Long Term R&D: Subnet splitting (proposal)

Subnet splitting (one pager)

Objective

The internet computer is designed to have unbounded capacity by scaling out to different subnet blockchains. Each subnet however has a limited capacity:

  • There is a bound on how large the replicated state (combined state of all canister smart contracts on subnet) can grow
  • There is a limited amount of canister smart contracts that can be installed on the subnet
  • Every subnet has one blockchain, and blocks are of bounded size, so the bandwidth of accepting updates is bounded
  • Every replica of a subnet should process all update calls that reach a subnet, so it has bounded processing capacity.

The load on the different subnets varies wildly.
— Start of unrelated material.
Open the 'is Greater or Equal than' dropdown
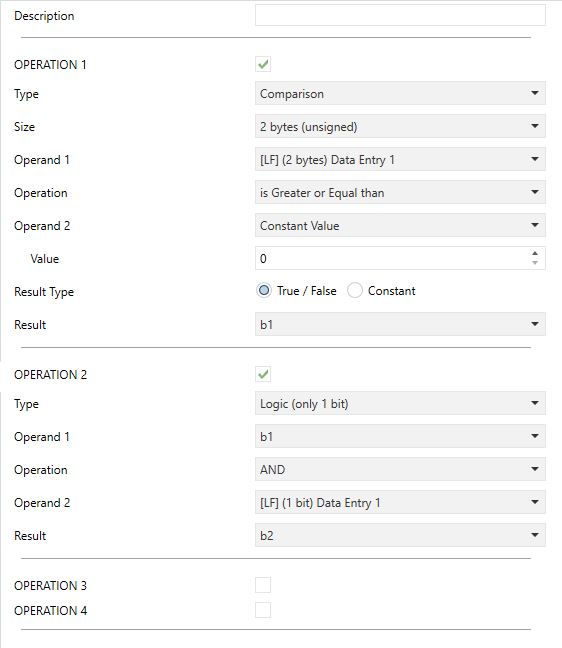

For instance, subnet jtdsg has a replicated state size of 170 GB, while most other subnets hold less than 10 GB. As it stands today, there is no convenient way to balance load between subnets.

We propose to address this issue by introducing a new NNS proposal which would “split” a subnet into two subnets. The replicas are divided into two groups, each of which will become a separate subnet. The canisters are distributed over the two subnets in a similar fashion, such that each of the two “child” subnets only have half of the load before the split. Since all replicas already have the state of all canisters that were on the subnet, no slow transfer of state is required and the subnet downtime due to splitting should be minimal.

Both child subnets are half as large as the original subnet, which means they could be less decentralized / secure. To address this, it seems prudent to only split large subnets. A small subnet could be split by first adding new replicas to it.

Why this is important

If there is too much load on a single subnet, the canister smart contracts on that subnet will suffer from degraded performance. This has already happened: subnet pjljw has been under significant computational load multiple times, which led to all canisters on that subnet experiencing higher latencies.

Outline of proposed technical solution

To reduce the implementation effort, the following design relies strongly on existing mechanisms such as replica upgrades. The overall design is a trade-off between canister downtime and ease of implementation; possible improvements that can be taken up in a later stage are mentioned in the text.

The following steps describe the procedure to split a parent subnet A into two equal-size child subnets A and B. Even though one of the child subnets inherits the identifier of the parent subnet, both subnets will operate under new threshold keys after the split.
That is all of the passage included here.